Financial Services Institutions Using their Might to Drive Diversity in the Boardroom

As pressure from regulators and the public has continued to grow on #sustainability issues including #diversity and #inclusion, BlackRock has just confirmed new expectations for Boardroom #leadership.

The $9.5 trillion global asset management #business set out its 2022 voting guidelines, saying it expects US company Boards to aim for “30% diversity.” BlackRock will look for two or more women and at least one individual who identifies as being a member of an underrepresented group (e.g. ethnic minority, #LGBTQ, etc).

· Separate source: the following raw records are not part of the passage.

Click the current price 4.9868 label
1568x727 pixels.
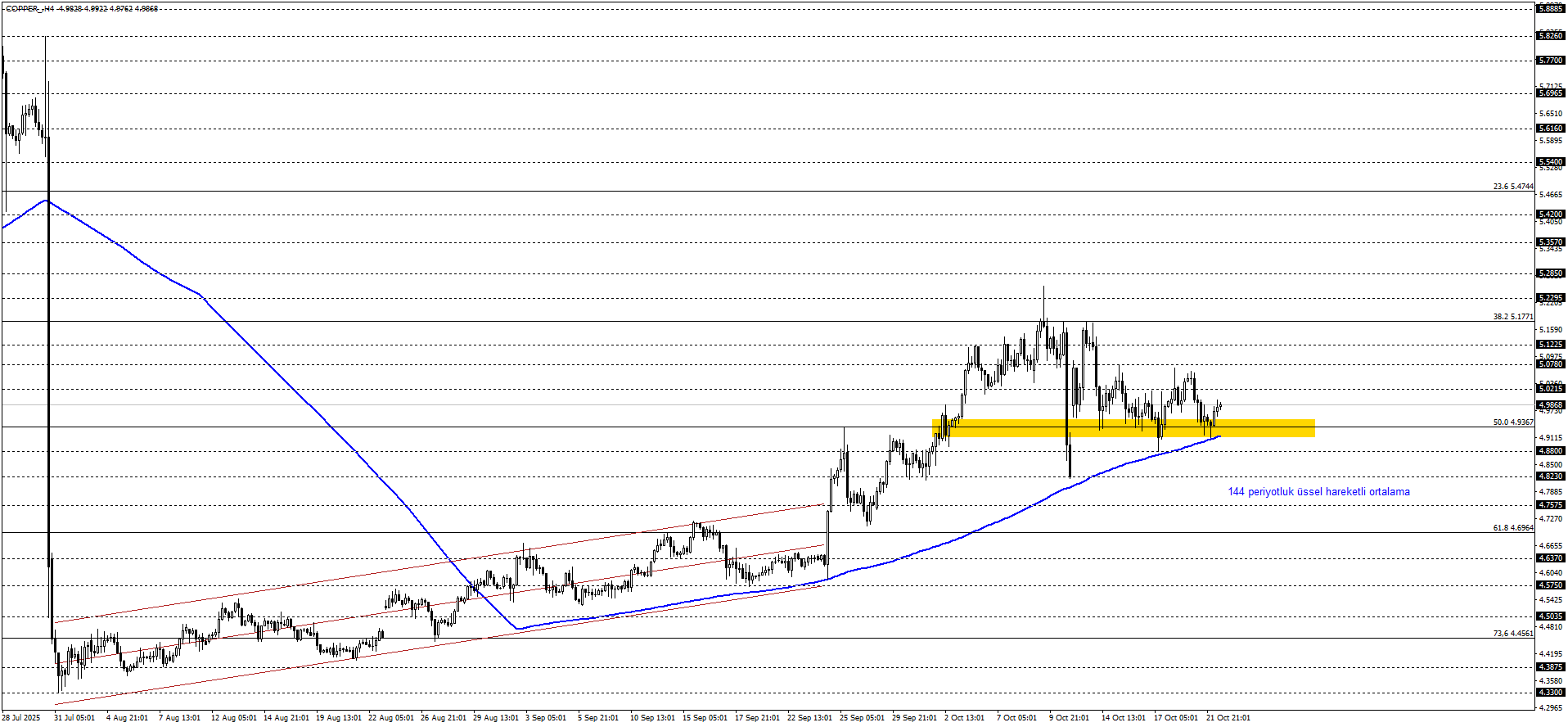coord(1551,405)
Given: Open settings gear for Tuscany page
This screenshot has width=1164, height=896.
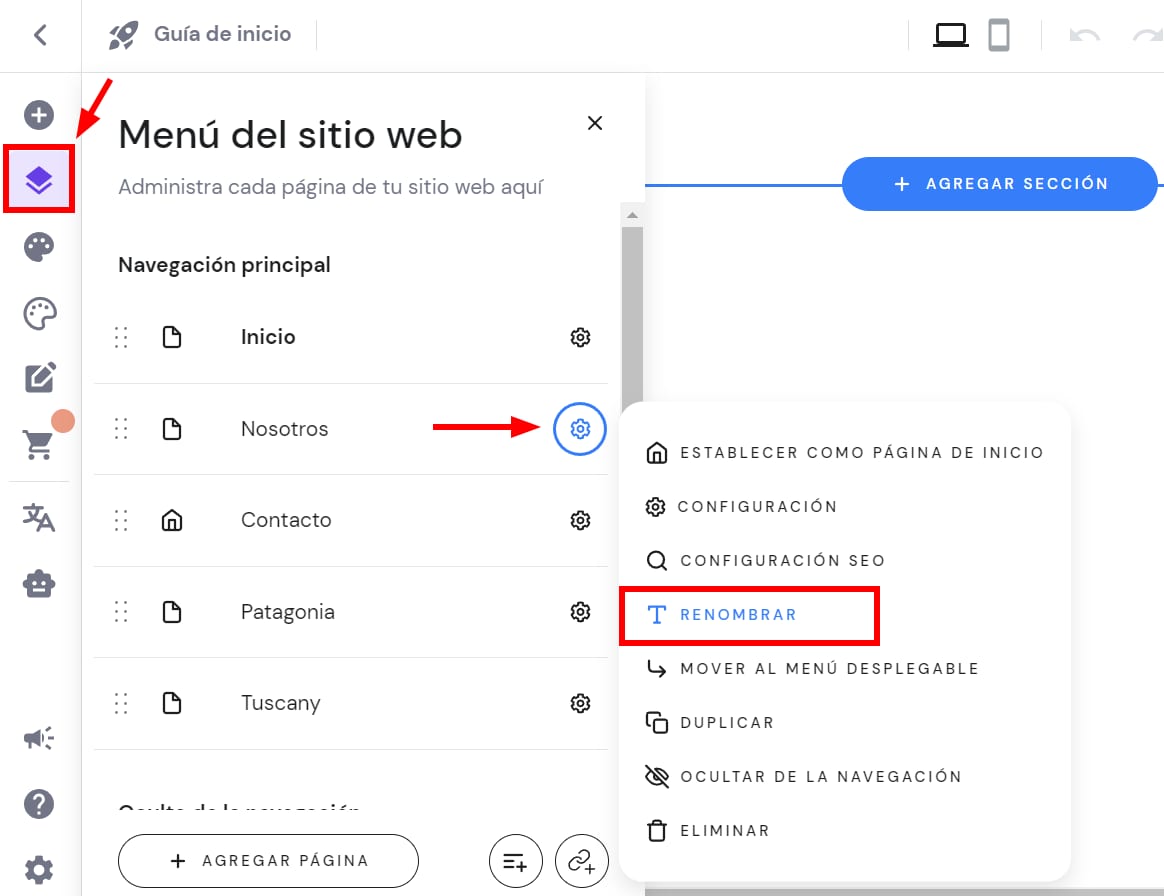Looking at the screenshot, I should (x=580, y=703).
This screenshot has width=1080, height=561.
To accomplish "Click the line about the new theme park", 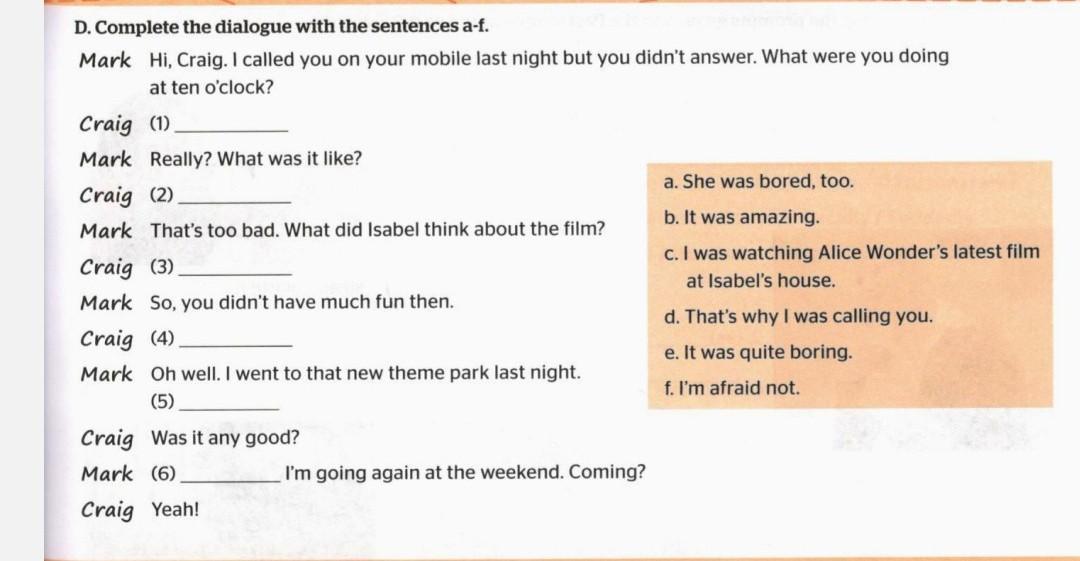I will click(x=365, y=373).
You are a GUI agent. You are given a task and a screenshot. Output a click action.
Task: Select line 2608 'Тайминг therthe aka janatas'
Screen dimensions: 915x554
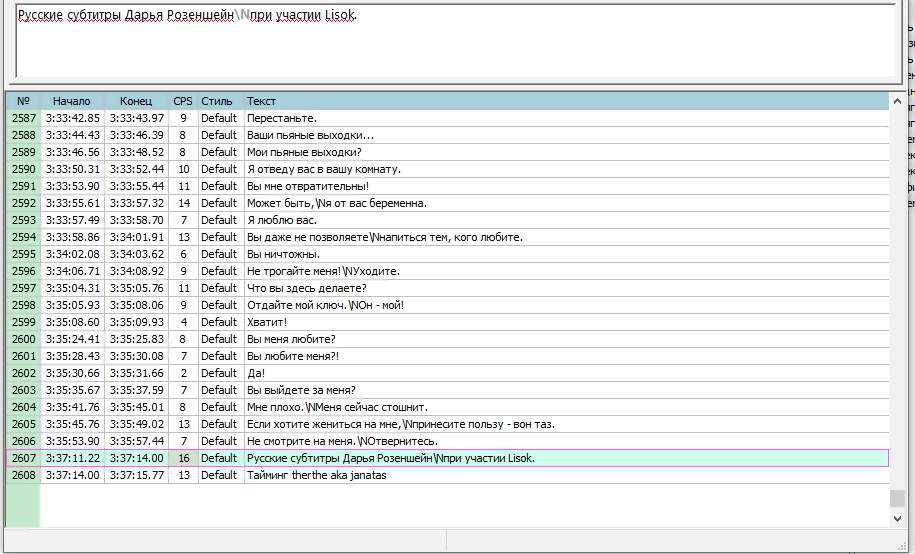click(x=316, y=475)
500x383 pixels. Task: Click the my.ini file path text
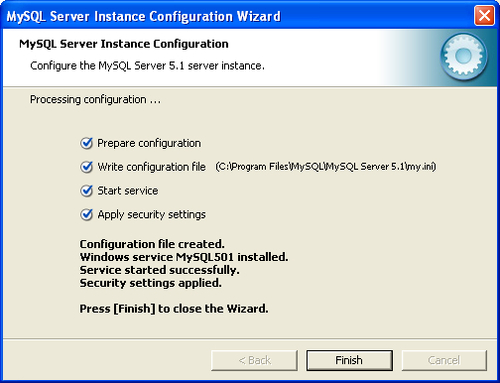(326, 167)
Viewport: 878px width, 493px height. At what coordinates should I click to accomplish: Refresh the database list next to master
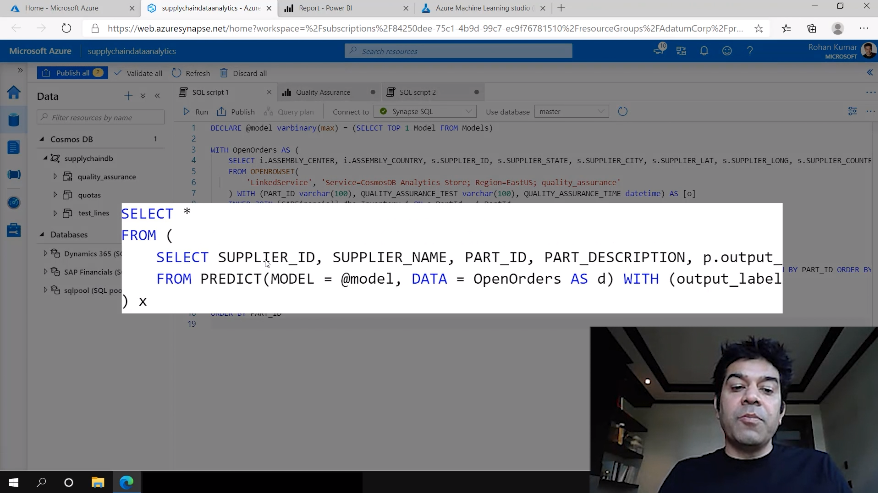[622, 112]
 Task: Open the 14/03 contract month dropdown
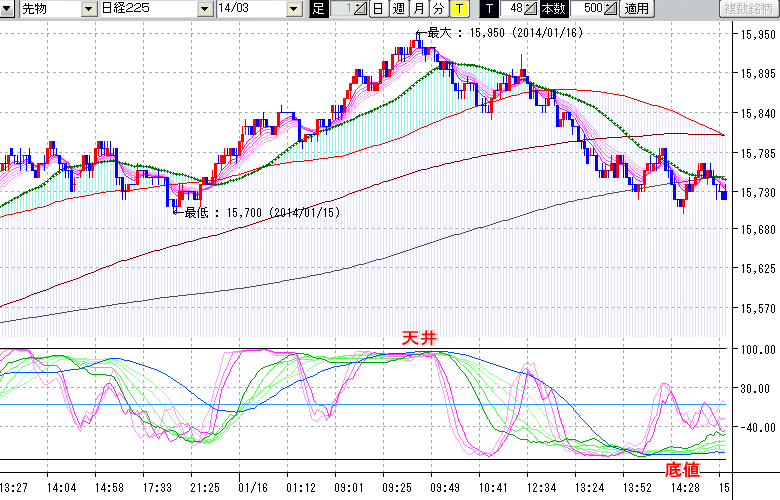292,9
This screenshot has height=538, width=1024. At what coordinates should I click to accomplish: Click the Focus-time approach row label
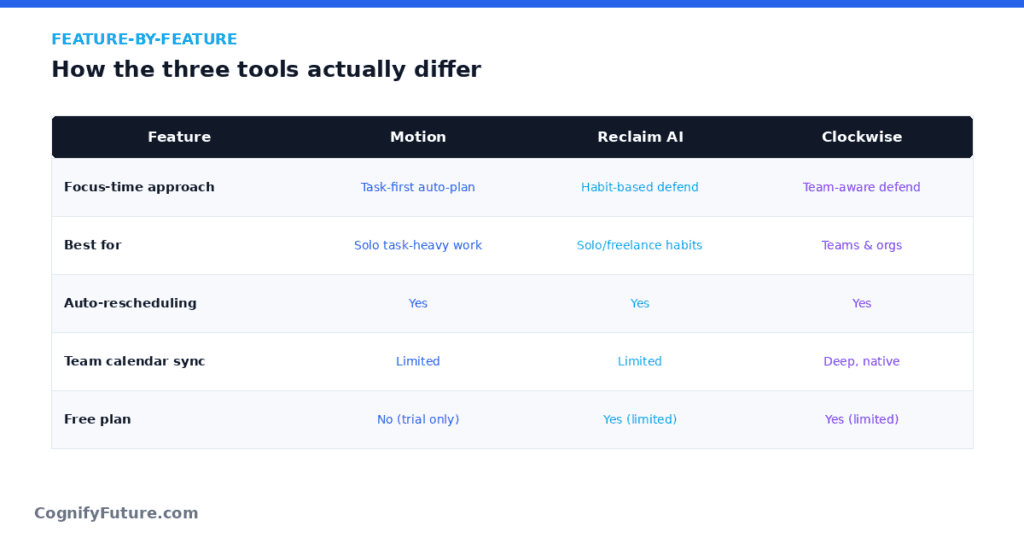[x=139, y=187]
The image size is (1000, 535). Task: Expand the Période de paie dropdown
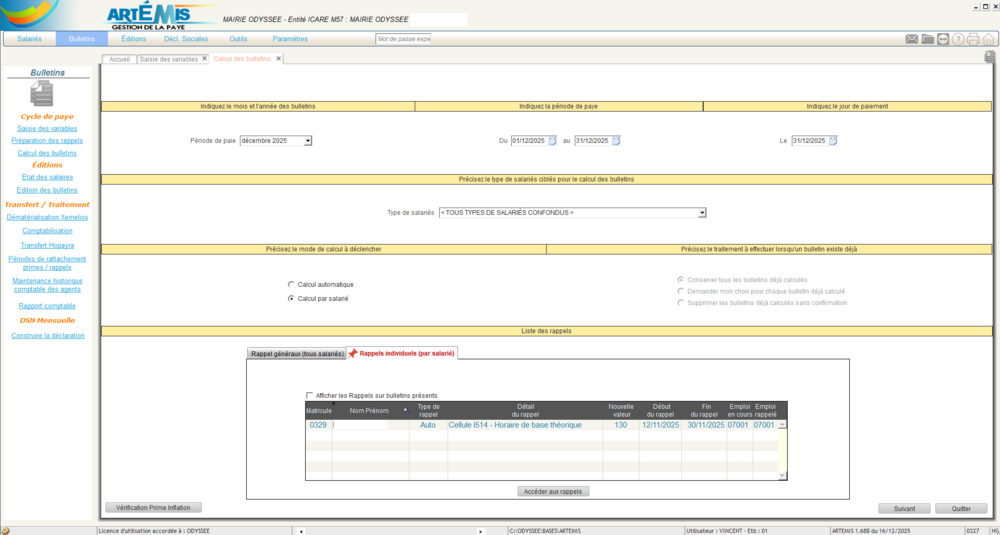coord(308,141)
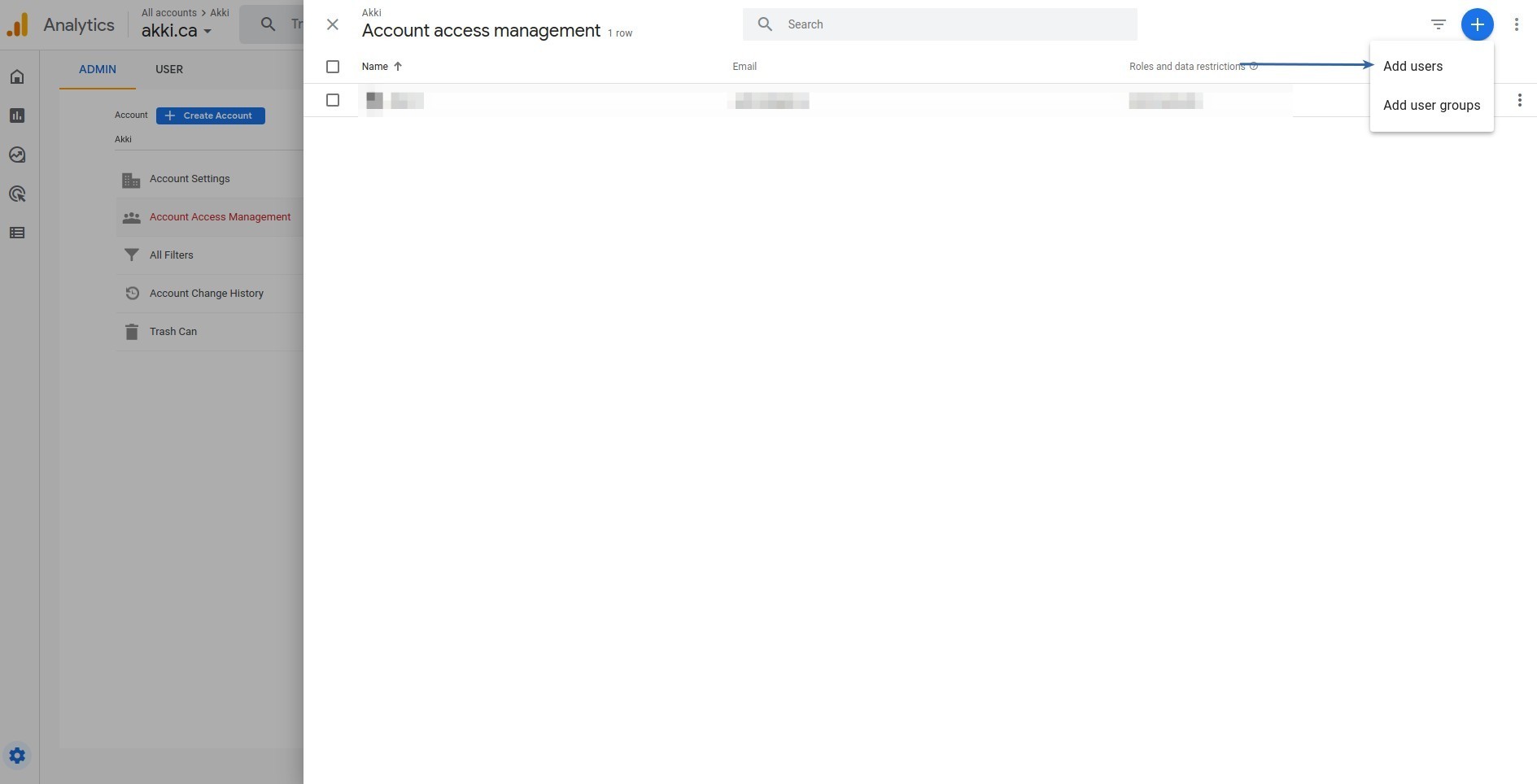Expand the akki.ca account dropdown
This screenshot has width=1537, height=784.
click(177, 31)
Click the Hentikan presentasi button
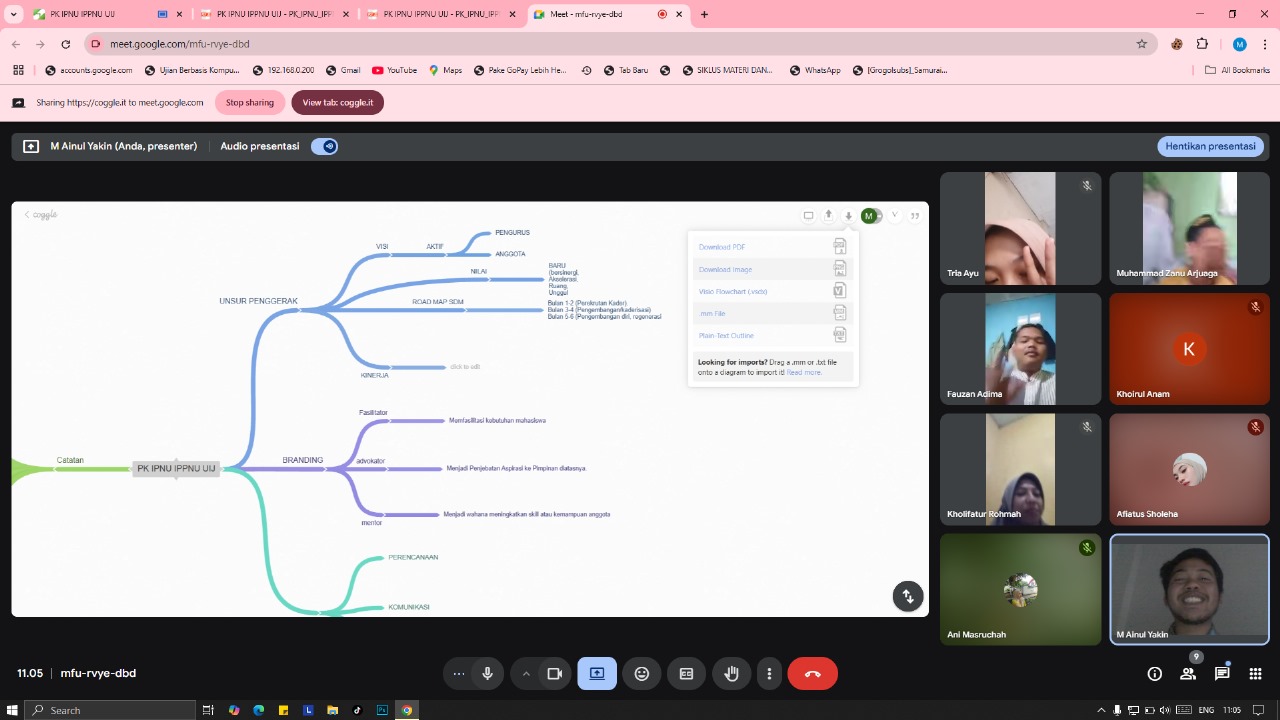The image size is (1280, 720). [1210, 146]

BlackRock's announcement comes at the same time as The Singapore Exchange (SGX) has announced a series of sustainability and transparency-related rules for issues, including reporting on #boardroom diversity policies and progress.

It also comes hot off the heels of Goldman Sachs' announcement earlier this month that from March 2022 it will expect all S&P 500 and FTSE 100 companies to have at least “one director from an underrepresented ethnic minority group on their Board.”

There are those who describe this as reactive and not proactive; and a response to pressure, rather than reflective of a considered will and openness to #diversityandinclusion.

Whatever the catalyst, there is no denying that these #financialservices institutions are using their might to provoke change in the Board room: diversity at the top table.

What more can you do to provoke positive change?